[Data Boundary: Start]
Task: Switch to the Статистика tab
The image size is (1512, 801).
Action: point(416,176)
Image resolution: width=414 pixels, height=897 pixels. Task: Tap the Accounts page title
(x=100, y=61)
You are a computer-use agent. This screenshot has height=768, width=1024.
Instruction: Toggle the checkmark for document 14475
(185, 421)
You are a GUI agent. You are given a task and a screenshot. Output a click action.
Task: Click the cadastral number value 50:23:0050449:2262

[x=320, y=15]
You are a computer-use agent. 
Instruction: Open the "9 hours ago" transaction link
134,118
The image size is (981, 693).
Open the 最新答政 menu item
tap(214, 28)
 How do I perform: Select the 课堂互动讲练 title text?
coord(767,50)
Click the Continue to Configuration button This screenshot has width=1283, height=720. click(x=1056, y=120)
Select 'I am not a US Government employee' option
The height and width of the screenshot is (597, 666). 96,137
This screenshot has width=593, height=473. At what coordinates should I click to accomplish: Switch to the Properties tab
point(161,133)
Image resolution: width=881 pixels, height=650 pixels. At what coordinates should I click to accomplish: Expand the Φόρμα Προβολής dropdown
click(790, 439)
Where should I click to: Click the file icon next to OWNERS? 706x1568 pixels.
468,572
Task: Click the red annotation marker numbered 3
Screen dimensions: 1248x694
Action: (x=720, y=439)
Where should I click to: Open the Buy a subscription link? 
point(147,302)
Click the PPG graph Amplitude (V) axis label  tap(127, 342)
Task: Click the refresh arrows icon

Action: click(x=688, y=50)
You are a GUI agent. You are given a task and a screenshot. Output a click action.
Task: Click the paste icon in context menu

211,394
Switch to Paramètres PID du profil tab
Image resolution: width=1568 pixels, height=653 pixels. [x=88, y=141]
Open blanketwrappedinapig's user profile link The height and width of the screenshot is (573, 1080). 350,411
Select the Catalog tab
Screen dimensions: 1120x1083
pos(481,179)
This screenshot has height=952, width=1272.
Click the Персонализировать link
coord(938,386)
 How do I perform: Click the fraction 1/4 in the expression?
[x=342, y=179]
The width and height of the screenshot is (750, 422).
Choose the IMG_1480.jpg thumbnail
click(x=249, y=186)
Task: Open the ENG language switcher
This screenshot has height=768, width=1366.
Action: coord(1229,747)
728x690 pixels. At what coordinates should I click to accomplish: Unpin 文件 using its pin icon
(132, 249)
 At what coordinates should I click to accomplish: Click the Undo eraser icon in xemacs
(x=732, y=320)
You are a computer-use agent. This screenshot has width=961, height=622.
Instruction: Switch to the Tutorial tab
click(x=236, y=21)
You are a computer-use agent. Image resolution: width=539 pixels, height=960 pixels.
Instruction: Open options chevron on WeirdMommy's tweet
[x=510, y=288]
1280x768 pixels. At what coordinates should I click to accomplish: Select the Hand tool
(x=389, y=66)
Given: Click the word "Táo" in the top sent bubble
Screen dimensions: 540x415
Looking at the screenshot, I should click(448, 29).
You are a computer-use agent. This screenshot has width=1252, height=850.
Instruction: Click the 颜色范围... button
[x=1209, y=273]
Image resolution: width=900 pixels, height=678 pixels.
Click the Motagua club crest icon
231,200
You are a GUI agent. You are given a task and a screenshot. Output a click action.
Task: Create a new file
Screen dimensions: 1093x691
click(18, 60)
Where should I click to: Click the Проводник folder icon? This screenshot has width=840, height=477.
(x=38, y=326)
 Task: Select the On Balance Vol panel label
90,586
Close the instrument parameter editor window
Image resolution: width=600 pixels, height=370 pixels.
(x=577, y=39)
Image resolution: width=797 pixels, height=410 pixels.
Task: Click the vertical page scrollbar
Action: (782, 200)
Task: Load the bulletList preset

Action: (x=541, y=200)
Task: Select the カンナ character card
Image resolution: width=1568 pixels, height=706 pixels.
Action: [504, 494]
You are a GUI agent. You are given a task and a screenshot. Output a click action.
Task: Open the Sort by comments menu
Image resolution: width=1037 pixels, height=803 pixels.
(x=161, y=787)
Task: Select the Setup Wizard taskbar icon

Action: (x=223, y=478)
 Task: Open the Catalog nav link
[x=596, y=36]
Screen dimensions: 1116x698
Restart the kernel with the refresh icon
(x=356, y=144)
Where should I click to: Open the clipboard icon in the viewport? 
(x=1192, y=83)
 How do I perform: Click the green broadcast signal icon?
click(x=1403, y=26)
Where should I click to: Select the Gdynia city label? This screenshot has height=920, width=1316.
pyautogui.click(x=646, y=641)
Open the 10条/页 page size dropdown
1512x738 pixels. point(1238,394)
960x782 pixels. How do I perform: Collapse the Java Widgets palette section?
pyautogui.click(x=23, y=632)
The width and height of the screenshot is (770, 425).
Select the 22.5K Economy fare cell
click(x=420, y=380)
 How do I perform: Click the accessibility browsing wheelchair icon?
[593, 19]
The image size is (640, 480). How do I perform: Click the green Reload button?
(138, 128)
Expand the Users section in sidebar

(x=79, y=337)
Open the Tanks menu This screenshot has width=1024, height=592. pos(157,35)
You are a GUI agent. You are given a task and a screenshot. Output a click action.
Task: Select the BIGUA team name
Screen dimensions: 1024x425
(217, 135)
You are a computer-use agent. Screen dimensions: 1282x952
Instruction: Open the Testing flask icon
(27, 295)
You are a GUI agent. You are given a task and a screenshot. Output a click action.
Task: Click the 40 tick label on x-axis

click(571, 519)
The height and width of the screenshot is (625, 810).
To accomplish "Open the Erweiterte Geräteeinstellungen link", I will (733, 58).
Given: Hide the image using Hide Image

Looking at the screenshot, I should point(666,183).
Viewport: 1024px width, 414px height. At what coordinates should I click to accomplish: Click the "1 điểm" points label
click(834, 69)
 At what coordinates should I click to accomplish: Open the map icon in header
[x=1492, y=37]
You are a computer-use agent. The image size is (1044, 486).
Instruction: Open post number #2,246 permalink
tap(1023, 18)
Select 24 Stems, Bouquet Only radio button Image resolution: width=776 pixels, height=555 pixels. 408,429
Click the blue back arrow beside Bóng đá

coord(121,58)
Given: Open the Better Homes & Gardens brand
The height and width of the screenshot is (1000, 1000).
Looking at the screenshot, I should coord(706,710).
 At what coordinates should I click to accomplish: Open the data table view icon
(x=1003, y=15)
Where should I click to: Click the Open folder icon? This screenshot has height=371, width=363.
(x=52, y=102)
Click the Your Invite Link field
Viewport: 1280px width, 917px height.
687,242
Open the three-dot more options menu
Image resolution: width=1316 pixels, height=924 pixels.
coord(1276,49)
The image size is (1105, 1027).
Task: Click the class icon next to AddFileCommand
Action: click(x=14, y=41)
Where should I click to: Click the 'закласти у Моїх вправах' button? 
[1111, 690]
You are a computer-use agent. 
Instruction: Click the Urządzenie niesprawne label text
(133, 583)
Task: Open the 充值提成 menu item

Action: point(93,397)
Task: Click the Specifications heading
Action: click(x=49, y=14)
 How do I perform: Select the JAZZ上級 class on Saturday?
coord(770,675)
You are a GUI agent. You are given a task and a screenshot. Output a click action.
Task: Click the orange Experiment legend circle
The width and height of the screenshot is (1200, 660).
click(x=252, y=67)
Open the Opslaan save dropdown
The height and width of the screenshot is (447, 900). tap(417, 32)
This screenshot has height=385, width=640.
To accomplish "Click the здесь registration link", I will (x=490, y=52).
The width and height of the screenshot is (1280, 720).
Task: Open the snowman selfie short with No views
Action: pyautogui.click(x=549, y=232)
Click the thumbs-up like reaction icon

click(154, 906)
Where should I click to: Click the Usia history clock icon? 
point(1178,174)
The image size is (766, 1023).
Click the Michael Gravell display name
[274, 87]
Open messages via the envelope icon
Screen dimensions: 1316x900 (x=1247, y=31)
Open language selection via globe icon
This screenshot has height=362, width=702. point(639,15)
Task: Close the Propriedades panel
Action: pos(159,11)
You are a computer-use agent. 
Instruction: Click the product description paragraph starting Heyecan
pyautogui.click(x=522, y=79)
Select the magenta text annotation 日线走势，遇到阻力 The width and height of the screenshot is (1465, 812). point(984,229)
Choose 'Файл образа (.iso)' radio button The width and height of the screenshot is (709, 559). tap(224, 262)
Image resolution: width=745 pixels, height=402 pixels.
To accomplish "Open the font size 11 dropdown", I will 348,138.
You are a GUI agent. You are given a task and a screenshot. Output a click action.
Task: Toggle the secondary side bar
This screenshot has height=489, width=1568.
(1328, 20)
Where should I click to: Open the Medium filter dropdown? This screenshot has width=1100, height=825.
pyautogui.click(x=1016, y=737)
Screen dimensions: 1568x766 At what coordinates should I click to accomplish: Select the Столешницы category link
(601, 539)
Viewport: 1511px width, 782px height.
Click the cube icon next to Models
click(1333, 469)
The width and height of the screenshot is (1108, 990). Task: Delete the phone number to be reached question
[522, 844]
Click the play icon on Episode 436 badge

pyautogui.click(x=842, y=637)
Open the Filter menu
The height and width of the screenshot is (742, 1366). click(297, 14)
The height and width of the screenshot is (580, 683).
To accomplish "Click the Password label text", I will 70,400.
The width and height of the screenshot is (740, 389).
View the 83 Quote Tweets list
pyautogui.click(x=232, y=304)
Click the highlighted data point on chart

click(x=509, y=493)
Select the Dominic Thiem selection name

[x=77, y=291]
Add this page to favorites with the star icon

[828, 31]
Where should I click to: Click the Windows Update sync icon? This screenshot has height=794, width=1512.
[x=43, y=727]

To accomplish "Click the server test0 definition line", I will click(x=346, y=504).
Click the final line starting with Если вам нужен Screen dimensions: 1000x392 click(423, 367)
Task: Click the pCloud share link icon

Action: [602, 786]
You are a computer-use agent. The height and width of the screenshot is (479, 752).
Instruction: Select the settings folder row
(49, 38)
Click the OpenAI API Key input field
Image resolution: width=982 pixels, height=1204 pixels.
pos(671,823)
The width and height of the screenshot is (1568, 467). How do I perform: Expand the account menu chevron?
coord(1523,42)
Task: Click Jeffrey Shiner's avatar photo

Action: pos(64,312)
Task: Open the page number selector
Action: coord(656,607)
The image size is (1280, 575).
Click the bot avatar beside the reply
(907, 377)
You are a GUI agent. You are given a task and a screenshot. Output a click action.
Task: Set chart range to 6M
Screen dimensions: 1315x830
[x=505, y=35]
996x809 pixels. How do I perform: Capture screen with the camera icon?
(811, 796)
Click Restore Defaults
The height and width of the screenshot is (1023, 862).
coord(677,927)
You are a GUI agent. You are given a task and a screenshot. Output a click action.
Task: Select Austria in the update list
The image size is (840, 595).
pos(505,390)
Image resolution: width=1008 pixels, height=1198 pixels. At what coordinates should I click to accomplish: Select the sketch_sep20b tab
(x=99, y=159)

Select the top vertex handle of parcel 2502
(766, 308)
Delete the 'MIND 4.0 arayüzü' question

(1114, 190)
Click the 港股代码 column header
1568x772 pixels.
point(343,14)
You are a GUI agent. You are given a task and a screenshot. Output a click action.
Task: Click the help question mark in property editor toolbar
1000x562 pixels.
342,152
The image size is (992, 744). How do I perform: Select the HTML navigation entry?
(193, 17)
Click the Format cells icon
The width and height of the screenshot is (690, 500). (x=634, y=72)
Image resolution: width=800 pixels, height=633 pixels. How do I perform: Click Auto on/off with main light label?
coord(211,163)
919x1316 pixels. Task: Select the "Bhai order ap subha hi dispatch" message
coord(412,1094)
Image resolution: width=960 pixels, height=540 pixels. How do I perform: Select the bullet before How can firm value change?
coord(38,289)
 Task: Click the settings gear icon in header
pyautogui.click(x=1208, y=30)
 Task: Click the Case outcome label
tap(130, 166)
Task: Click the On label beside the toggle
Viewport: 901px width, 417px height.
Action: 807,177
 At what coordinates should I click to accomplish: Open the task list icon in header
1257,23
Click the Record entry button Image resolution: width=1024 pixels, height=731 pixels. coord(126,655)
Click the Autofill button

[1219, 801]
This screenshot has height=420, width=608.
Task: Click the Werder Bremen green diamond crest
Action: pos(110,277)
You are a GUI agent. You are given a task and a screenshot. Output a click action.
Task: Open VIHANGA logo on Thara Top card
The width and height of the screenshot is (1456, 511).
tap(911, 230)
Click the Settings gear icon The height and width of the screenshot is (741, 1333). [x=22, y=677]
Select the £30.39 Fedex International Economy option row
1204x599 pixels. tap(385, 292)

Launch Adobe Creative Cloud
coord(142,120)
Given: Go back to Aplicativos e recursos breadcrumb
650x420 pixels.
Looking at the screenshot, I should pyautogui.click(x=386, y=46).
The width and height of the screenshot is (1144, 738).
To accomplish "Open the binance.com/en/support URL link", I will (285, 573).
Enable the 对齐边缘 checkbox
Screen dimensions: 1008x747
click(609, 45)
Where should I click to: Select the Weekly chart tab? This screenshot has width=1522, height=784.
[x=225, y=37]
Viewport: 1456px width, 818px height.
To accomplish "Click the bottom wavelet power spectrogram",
[Data Boundary: End]
For the string "card", go through the entries above and copy each line where it occurs.

Task: Select the カンナ character card
Task: Open VIHANGA logo on Thara Top card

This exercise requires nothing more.